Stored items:
# # # #

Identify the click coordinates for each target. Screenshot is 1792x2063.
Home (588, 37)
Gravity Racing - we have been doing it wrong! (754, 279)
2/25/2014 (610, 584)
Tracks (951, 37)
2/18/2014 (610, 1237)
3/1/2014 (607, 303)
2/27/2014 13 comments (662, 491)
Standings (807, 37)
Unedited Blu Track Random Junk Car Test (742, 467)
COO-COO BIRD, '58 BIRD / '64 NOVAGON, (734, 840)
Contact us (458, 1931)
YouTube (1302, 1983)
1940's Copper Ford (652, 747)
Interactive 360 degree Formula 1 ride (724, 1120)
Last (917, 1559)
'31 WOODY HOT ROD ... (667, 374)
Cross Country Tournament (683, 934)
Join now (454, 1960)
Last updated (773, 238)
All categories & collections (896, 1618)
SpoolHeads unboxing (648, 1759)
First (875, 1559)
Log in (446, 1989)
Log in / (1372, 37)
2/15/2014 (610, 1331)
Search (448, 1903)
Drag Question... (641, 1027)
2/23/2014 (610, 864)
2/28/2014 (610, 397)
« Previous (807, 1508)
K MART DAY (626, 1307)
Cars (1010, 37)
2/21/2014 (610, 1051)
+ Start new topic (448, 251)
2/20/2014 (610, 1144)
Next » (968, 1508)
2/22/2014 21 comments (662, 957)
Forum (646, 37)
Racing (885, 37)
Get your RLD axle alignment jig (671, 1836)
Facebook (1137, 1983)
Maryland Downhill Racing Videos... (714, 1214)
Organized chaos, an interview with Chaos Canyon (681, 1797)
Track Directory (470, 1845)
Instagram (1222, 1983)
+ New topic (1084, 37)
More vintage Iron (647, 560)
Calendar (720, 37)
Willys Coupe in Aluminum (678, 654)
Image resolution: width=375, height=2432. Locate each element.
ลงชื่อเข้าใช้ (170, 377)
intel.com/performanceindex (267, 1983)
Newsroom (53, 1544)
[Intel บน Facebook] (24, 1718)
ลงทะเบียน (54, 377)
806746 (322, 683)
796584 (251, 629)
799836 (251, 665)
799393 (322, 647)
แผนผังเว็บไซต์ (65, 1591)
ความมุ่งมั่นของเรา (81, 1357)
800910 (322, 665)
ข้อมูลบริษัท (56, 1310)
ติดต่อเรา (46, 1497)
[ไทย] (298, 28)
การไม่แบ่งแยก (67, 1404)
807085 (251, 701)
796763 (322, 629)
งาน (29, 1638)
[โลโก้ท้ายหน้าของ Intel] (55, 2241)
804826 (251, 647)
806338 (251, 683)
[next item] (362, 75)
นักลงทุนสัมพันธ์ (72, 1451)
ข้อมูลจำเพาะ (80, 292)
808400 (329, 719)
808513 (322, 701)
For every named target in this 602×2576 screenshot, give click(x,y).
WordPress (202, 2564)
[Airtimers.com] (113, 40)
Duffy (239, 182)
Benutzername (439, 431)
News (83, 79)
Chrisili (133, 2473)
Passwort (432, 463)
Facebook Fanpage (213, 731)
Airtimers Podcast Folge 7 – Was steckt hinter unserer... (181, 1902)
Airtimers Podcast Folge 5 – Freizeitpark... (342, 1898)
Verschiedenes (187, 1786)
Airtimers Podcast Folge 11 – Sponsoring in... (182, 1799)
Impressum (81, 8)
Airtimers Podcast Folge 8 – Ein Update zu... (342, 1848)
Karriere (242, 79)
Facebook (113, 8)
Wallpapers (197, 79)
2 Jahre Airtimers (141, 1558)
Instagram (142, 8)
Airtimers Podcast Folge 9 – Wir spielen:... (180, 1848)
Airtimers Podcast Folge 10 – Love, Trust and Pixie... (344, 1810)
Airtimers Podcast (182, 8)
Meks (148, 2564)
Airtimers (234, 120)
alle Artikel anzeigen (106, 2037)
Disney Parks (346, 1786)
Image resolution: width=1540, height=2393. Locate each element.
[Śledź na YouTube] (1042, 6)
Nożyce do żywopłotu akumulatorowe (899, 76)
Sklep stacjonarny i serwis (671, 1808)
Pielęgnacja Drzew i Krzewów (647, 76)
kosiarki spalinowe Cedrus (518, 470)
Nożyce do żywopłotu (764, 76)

# # # #

- [Task description]: From the entries above, tally every line holding the string "Facebook". Give only the count.

- [Written response]: 4